* Problem requirements
From the biographical entry on George Salmon, reproduce verbatim the passage that starts at the words "Mathematical work" and ends after the words "time' (Lamb, 421).".

* Text shown
- - - - - - -
Salmon, George

(1819-1904), mathematician and theologian

by Julia Tompson

© Oxford University Press 2004 All rights reserved

Salmon, George (1819-1904), mathematician and theologian, was born on 25 September 1819, probably in Dublin, the only son of Michael Salmon, linen merchant, and Helen, daughter of the Revd Edward Weekes. His family came from Cork, and he was educated there, at a private school, up to the age of fourteen. He entered Trinity College, Dublin, in 1833, was awarded a scholarship in classics in 1837, and afterwards turned to the study of mathematics. Eighteen months later, in 1838, he obtained his degree as first mathematical moderator (that is, the best student in his year). Scholars were expected to attend some theology lectures, which he did in 1839, and he was persuaded to take the fellowship examination in 1840, although he felt unprepared. To his astonishment he won Madden's prize, which was awarded to the candidate placed second. After another year of study he was elected to a fellowship.

Salmon settled down to the work of a college tutor and to the study of pure mathematics. The statutes of Trinity College required that he be ordained in the Church of Ireland, and he became deacon in 1844 and priest in 1845. His marriage to Frances Anne (d. 1878), daughter of the Revd J. L. Salvador of Staunton, Herefordshire, took place in 1844. They had four sons and two daughters, of whom the eldest son (Edward William) and younger daughter (Fanny Mary) survived him. Salmon began lecturing in theology as well as mathematics in 1845, and became devoted to both subjects. In 1858 he was appointed Donegal lecturer in mathematics and in 1859 he received the degrees of BD and DD. When, after about fifteen years, no professorship in mathematics was forthcoming at the university, Salmon, frustrated by the heavy teaching load, turned his attention more to theology. In 1866 he became regius professor of divinity and resigned his fellowship. He remained at Trinity College for the rest of his life, and in 1888 was appointed provost (an appointment made by the crown), with the unanimous approval of the fellows. He presided over the governing body of the college and exercised a wide and powerful influence over its affairs, and in 1892 led the tercentenary celebrations of Dublin University. His years as provost were characterized by consolidation rather than reform; the admission of women to university degrees, carried out in the last year of his life, was almost the only important change that he disliked.

Mathematical work
The contributions to mathematics for which Salmon is chiefly remembered are his textbooks. They dealt, as did his original research, with geometry and algebra. He had the rare ability to present a theory as an organic whole and not as a series of disjointed propositions. After his death Horace Lamb remarked on the 'brilliant contrast which they [Salmon's books] exhibited with most of the current textbooks of that time' (Lamb, 421).
- - - - - - -
* Source data
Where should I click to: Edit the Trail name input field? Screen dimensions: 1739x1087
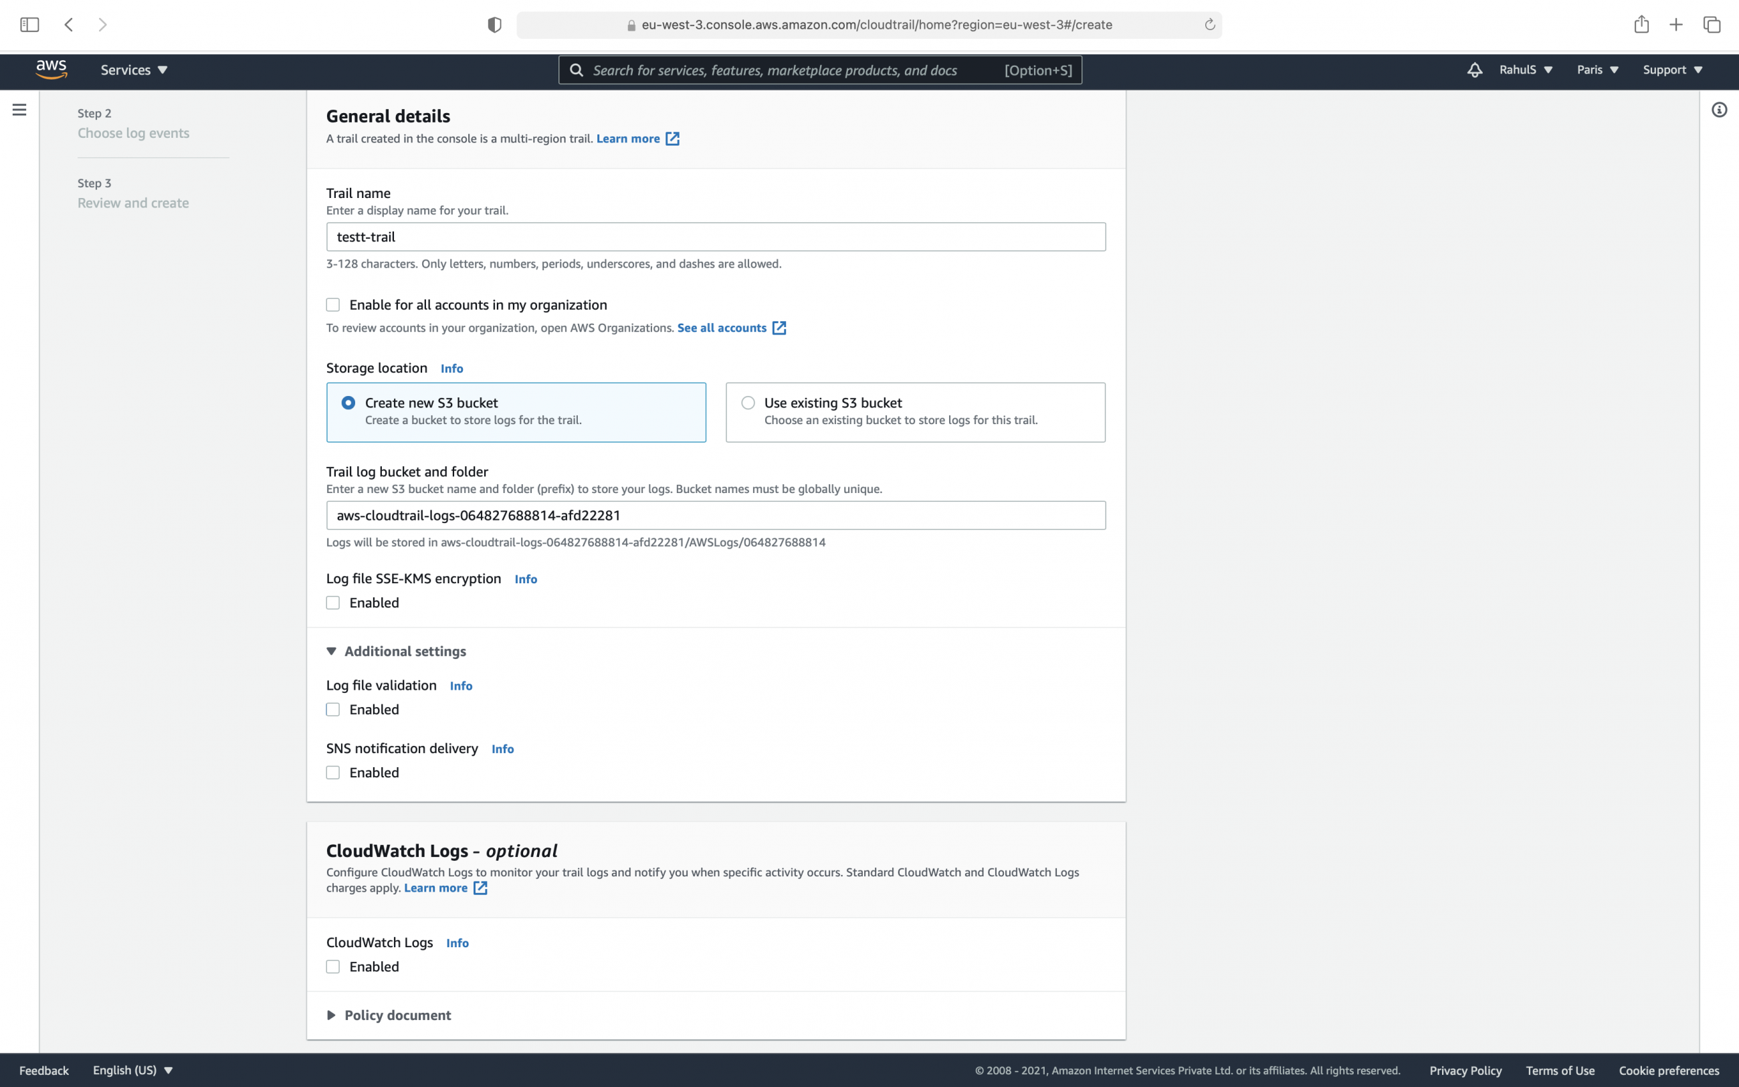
- - - - - - -
* Solution for this exercise
Mathematical work
The contributions to mathematics for which Salmon is chiefly remembered are his textbooks. They dealt, as did his original research, with geometry and algebra. He had the rare ability to present a theory as an organic whole and not as a series of disjointed propositions. After his death Horace Lamb remarked on the 'brilliant contrast which they [Salmon's books] exhibited with most of the current textbooks of that time' (Lamb, 421).